Optionally, after determining the target influencing condition according to the event root cause ordering, the method further comprises: displaying the target influence condition for the user to select; taking the target influence condition selected by the user as a screened target influence condition; determining root cause scores corresponding to the alarm root causes according to target influence conditions, wherein the method comprises the following steps: and determining root cause scores corresponding to the alarm root causes according to the screened target influence conditions.
Optionally, root cause recommendation is performed according to each root cause score, including: sequencing the alarm root causes according to the sequence of the root cause scores from high to low to generate a root cause sequencing list; and selecting the alarm root causes with specified quantity from the root cause sequencing list to conduct root cause recommendation.
According to the technical scheme, the acquired alarm data samples are displayed to the user to acquire the event root cause sequencing, and the corresponding target influence conditions of each alarm root cause can be determined according to the event root cause sequencing, so that the root cause recommendation accuracy is ensured. And finally, root cause recommendation is carried out by determining root cause scores corresponding to the alarm root causes, and true root causes of abnormal problems are rapidly positioned by multi-dimensional input and manual selection, so that the workload of operation and maintenance personnel is reduced, and the working efficiency is improved.
Example III
Fig. 3 is a schematic structural diagram of an alarm event root cause recommending apparatus according to a third embodiment of the present invention. As shown in fig. 3, the apparatus includes:
An event root cause sequencing obtaining module 310, configured to obtain an alarm data sample, and obtain an event root cause sequencing based on the alarm data sample, where the alarm data sample includes standard alarm data and a corresponding alarm root cause;
the target influence condition determining module 320 is configured to determine, according to the event root order, a target influence condition corresponding to each alarm root;
And the root score calculating and recommending module 330 is configured to determine root scores corresponding to the alarm root according to the target influencing conditions, and recommend root according to the root scores.
Optionally, the event root cause ordering obtaining module 310 specifically includes: an alarm data sample acquisition unit configured to: collecting historical alarm events through a data aggregation platform, wherein the historical alarm events comprise historical alarm data and corresponding alarm root causes; performing specified format conversion on the historical alarm data to generate standard alarm data; and generating an alarm data sample according to the corresponding relation between the standard alarm data and the alarm root cause.

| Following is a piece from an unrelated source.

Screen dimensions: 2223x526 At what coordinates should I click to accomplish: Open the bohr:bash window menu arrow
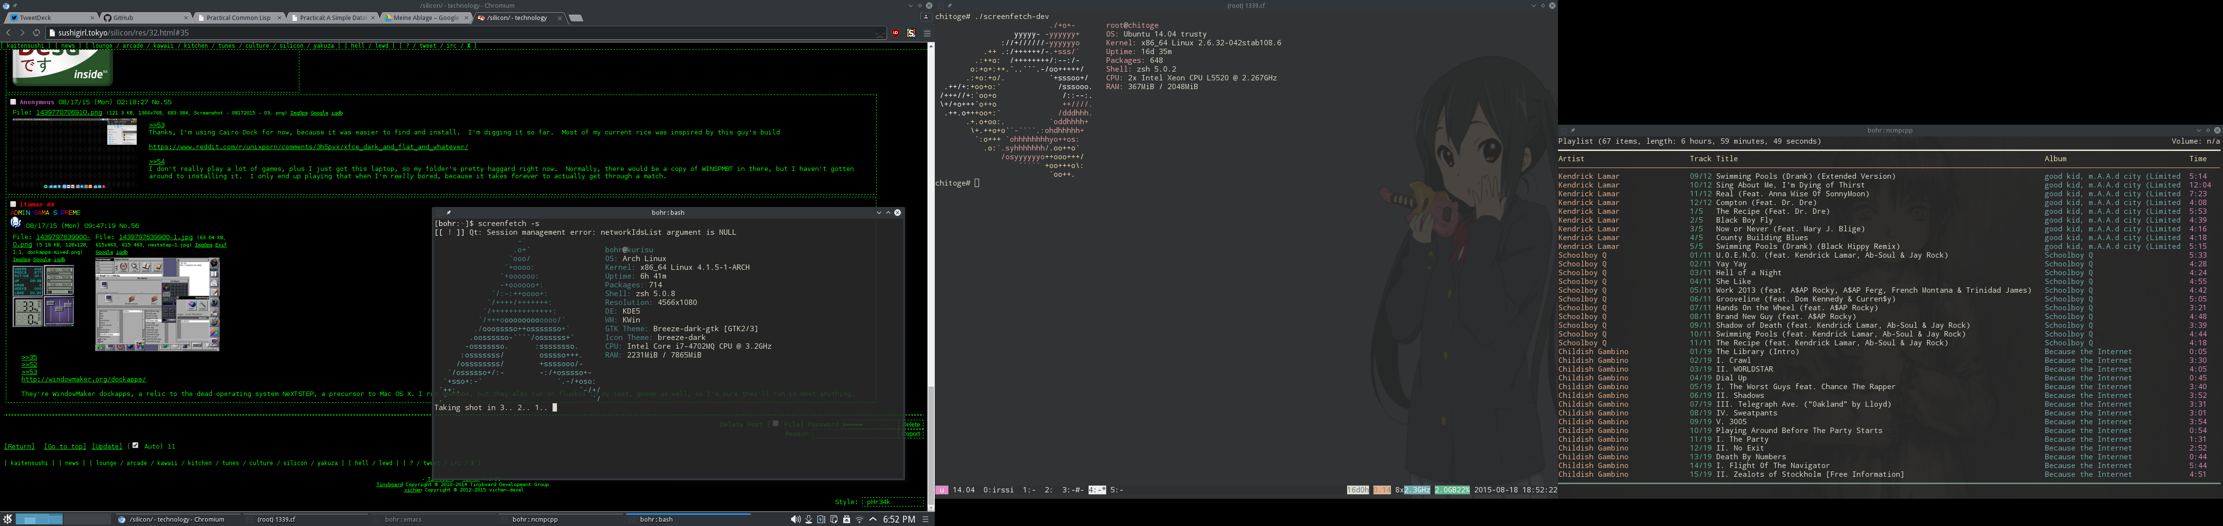tap(878, 212)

Optionally, the event root cause ordering obtaining module 310 specifically includes: the event root cause sequencing acquisition unit is used for acquiring a target time range input by a user and determining a time stamp corresponding to each alarm data sample; screening each time stamp according to the target time range to obtain a target data sample corresponding to the target time range; and acquiring event root cause sequencing input by a user based on the target data sample, wherein the event root cause sequencing is alarm root cause sequencing corresponding to each standard alarm data.
Optionally, the target influence condition determining module 320 is configured to: acquiring influence conditions, wherein the influence conditions comprise occurrence time, event grade, history frequency, key characters, event sources, belonging levels and alarm time periods; sequentially matching the alarm root causes corresponding to the standard alarm data with the influence conditions to determine root cause influence conditions corresponding to the alarm root causes; determining the frequency and the frequency of each root cause affecting the condition; and when the frequency and the frequency meet the preset threshold, taking the root cause influence condition as a target influence condition.
Optionally, the root cause score calculating and recommending module 330 specifically includes: root cause score determining unit for: acquiring weights set by a user based on target influence conditions; the weight is input into a preset algorithm to calculate root cause scores corresponding to the alarm root causes.
Optionally, the apparatus further comprises: the root cause screening module is used for displaying the target influence conditions for the user to select after determining the target influence conditions according to the event root cause sequencing; taking the target influence condition selected by the user as a screened target influence condition; determining root cause scores corresponding to the alarm root causes according to target influence conditions, wherein the method comprises the following steps: and determining root cause scores corresponding to the alarm root causes according to the screened target influence conditions.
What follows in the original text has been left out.